İlişkiler ortaya çıktığında zorluklar ortaya çıktı. Duyarsızlaşma-derealizasyon sendromu ile sempati duymak, aşk, empati yaşamak zordur - duygular engellenmiş gibi görünüyor. Bu nedenle, rasyonel olarak ilişkiler kurdum: Bir kişiyi sevdiğimi, doğru şeyleri yaptığını vb. Analiz ettim. Yaklaşık yarım yıl boyunca ortağıma sorunumdan bahsetmedim, ama bunun adil olmadığını anladım: Adamın bana karşı hisleri var ve tüm arzumla onları şu anda onun için test edemiyorum. Konuşurken uzun zamandır beraber olmamakla birlikte, elbette minnettar olduğum anlayış ve destekle tanıştım.
Rusya’nın diğer şehirlerinde, duyarsızlaşma ve kötümserlikle karşı karşıya kalan insanlar sık sık kendileriyle çıldırdıklarını düşünmüyorlar ve bu da daha fazla strese neden oluyor. Avrupa ve ABD'de, doktorlar uzun zamandır bu sendromla tanıştılar ve kısa sürede kendilerini rehabilite etmeye yardımcı oldular.

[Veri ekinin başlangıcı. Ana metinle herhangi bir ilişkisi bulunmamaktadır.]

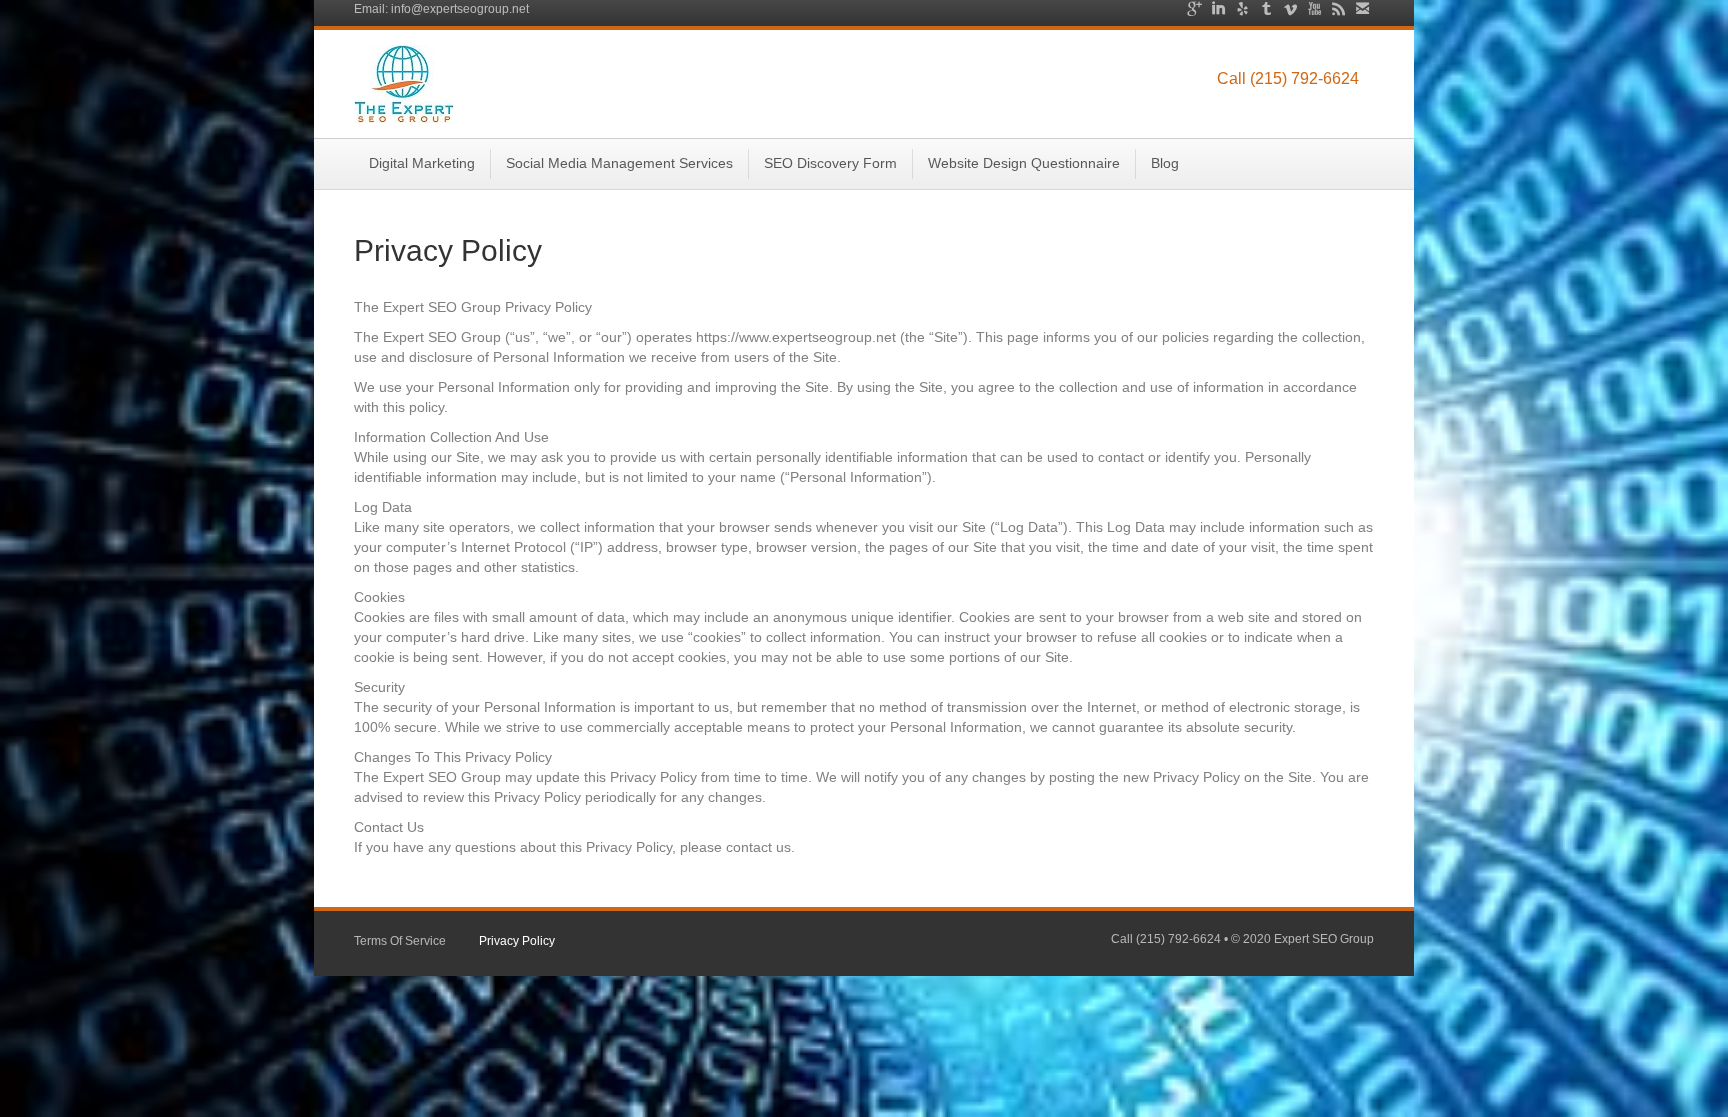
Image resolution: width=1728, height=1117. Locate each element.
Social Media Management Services (619, 163)
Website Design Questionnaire (1024, 163)
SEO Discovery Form (830, 163)
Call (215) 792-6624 (1288, 78)
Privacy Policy (517, 941)
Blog (1165, 163)
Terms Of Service (400, 941)
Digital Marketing (422, 163)
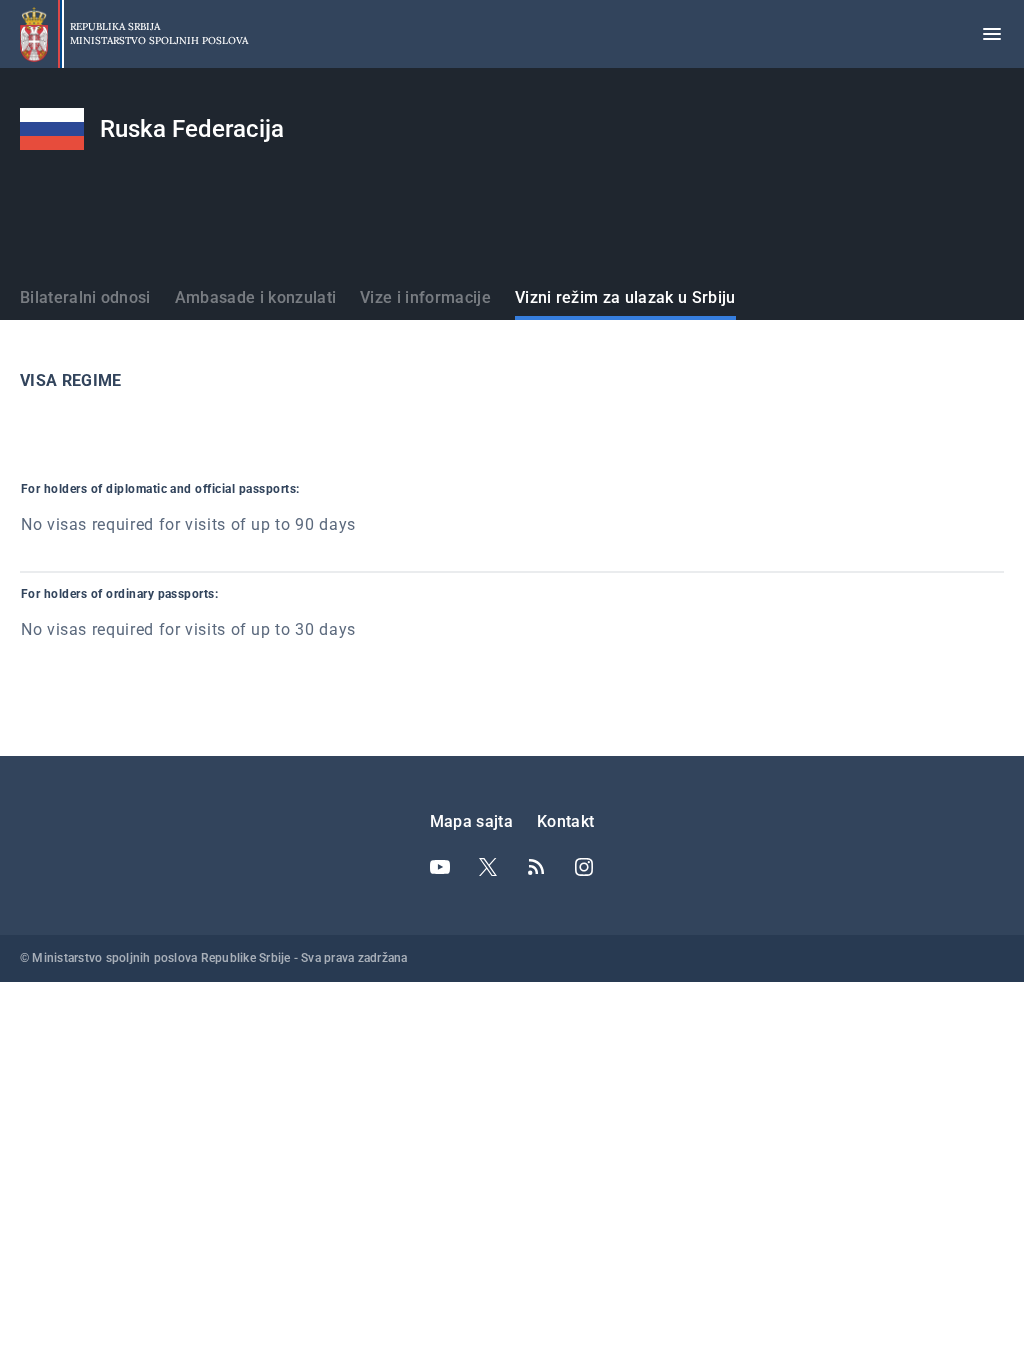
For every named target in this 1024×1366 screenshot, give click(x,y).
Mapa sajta (471, 821)
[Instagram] (584, 867)
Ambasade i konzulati (255, 297)
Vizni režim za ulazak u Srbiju (625, 297)
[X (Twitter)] (488, 867)
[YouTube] (440, 867)
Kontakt (565, 821)
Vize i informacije (425, 297)
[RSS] (536, 867)
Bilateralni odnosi (85, 297)
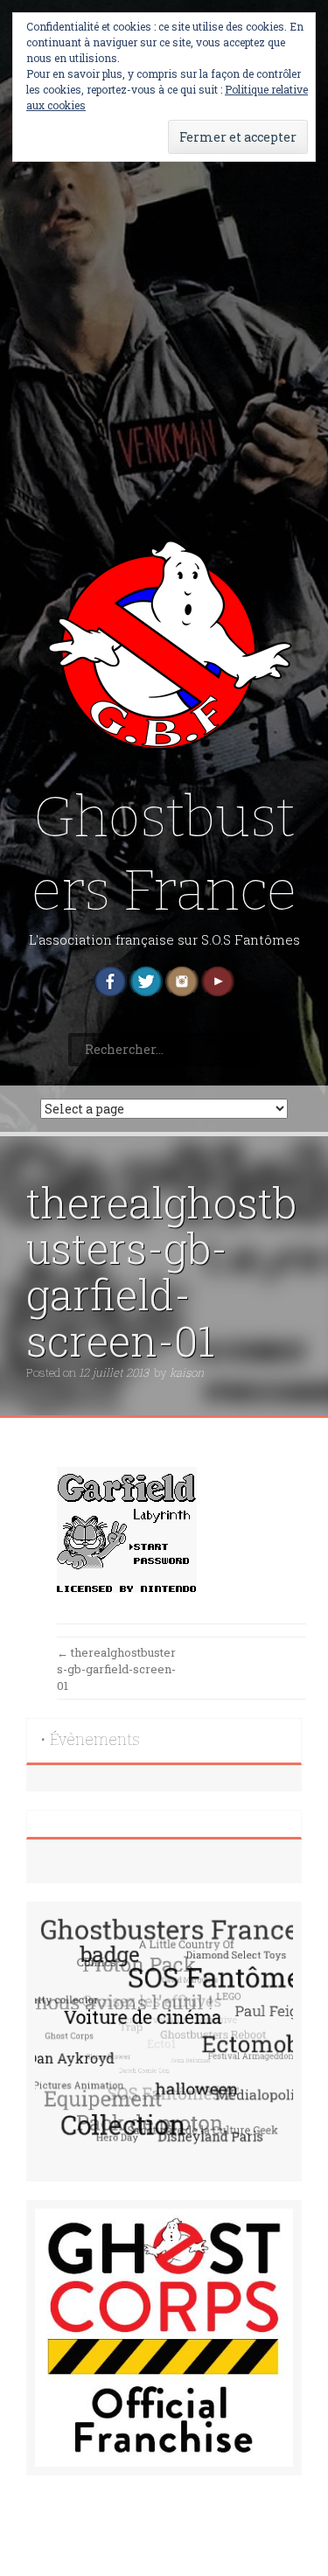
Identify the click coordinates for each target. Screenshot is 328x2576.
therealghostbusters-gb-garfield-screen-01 (116, 1668)
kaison (187, 1372)
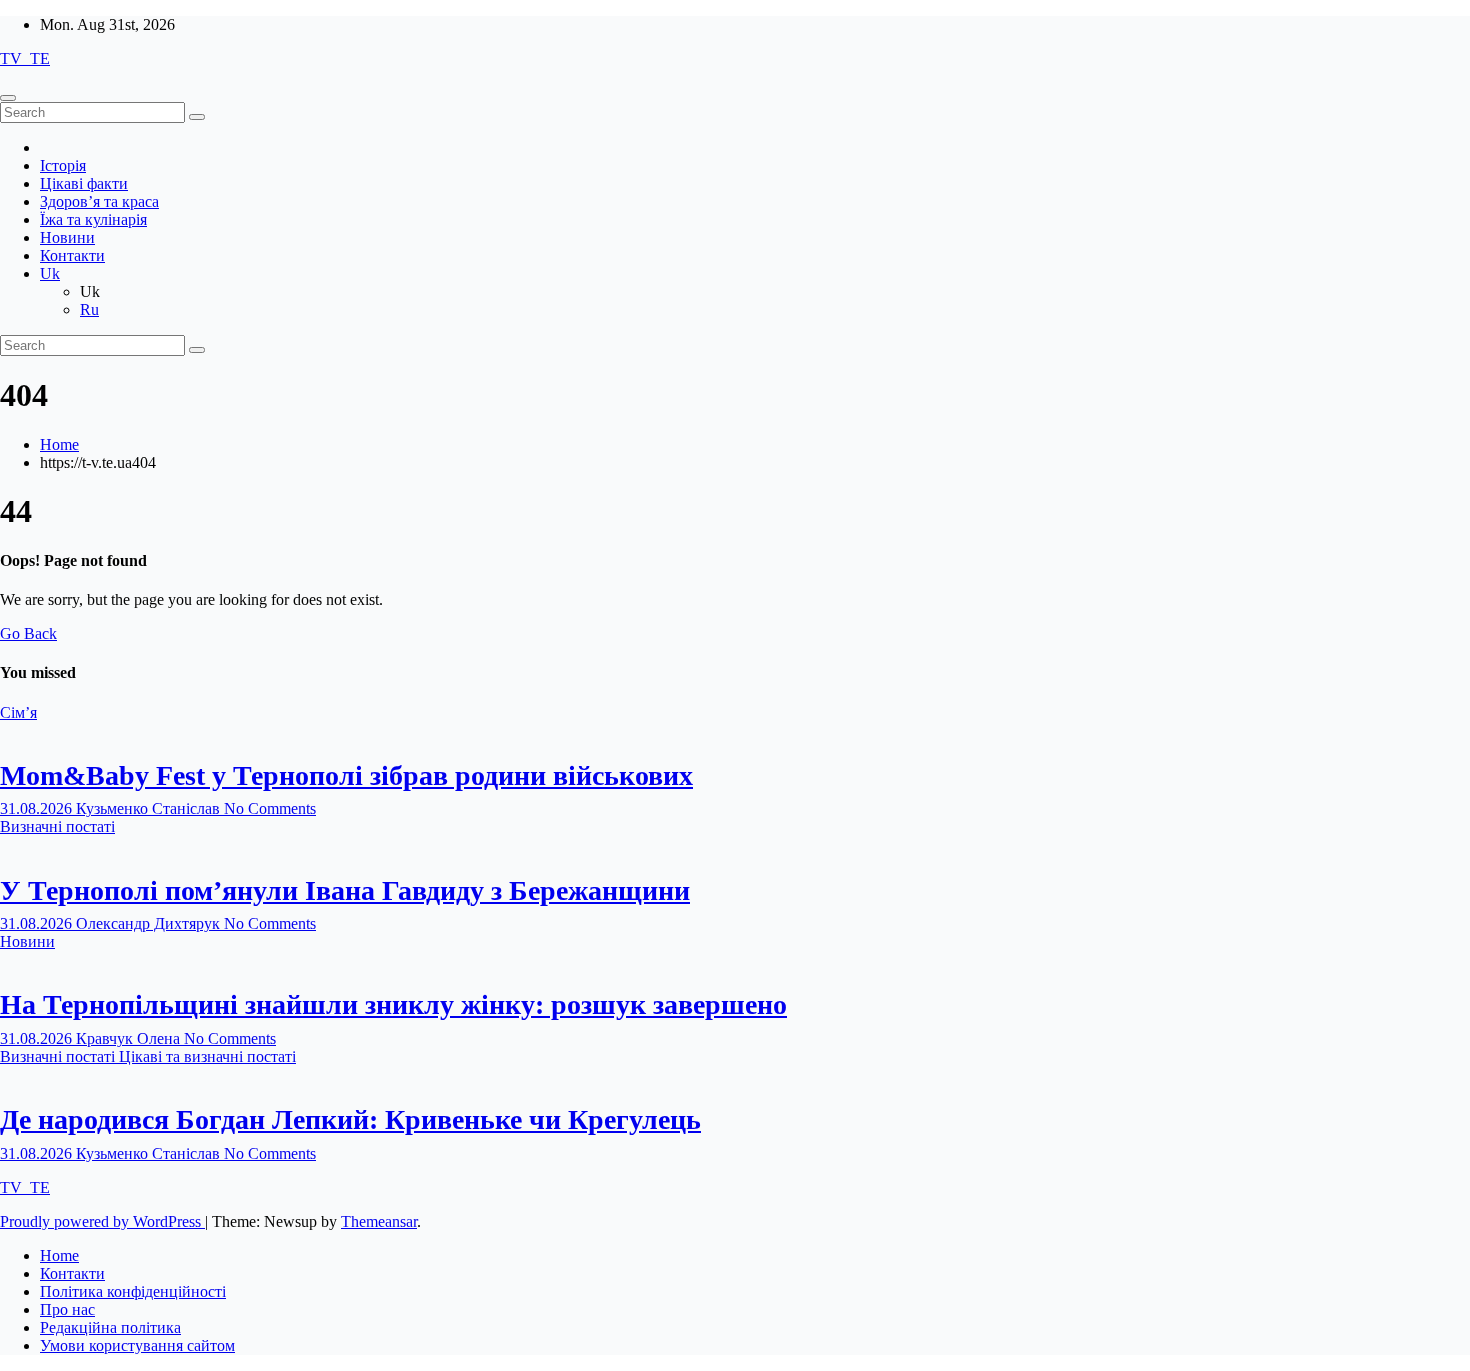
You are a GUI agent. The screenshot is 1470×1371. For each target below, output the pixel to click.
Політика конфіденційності (133, 1291)
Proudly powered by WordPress (102, 1221)
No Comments (270, 808)
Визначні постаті (57, 826)
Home (59, 444)
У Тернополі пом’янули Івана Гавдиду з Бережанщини (345, 890)
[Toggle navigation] (8, 98)
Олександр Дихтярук (150, 923)
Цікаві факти (84, 183)
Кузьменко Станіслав (150, 808)
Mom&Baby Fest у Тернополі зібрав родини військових (346, 775)
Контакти (72, 255)
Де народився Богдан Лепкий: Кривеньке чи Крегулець (350, 1119)
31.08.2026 (38, 808)
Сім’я (18, 712)
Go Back (28, 633)
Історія (63, 165)
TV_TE (25, 58)
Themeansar (379, 1221)
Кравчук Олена (130, 1038)
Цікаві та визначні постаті (207, 1056)
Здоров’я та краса (99, 201)
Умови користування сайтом (137, 1345)
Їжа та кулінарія (93, 219)
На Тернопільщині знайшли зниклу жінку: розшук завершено (393, 1004)
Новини (67, 237)
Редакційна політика (110, 1327)
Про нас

Rusya'da çok az kişi doğru tanı koyabiliyor ve bunun yanında insanlar çoğu zaman tedaviyi göze alamazlar - ilaç ve psikoterapiye ihtiyaçları var. Haftada sadece bir antidepresan maliyeti genellikle bin ruble ile başlar.
Şimdi hala duyarsızlaşma ve derealizasyon belirtileri var - onlar yavaşça çıkıyor; Tedaviye devam etmeyi planlıyorum. Bunun beş, on ve daha fazla yıl alabileceğini biliyorum, ama iyileştirilebileceğini biliyorum. Daha fazla çalışmayı planlıyorum: SEÇ'den mezun olmak ve yurtdışında okumak istiyorum - Kendime iddialı hedefler koymaya çalışıyorum.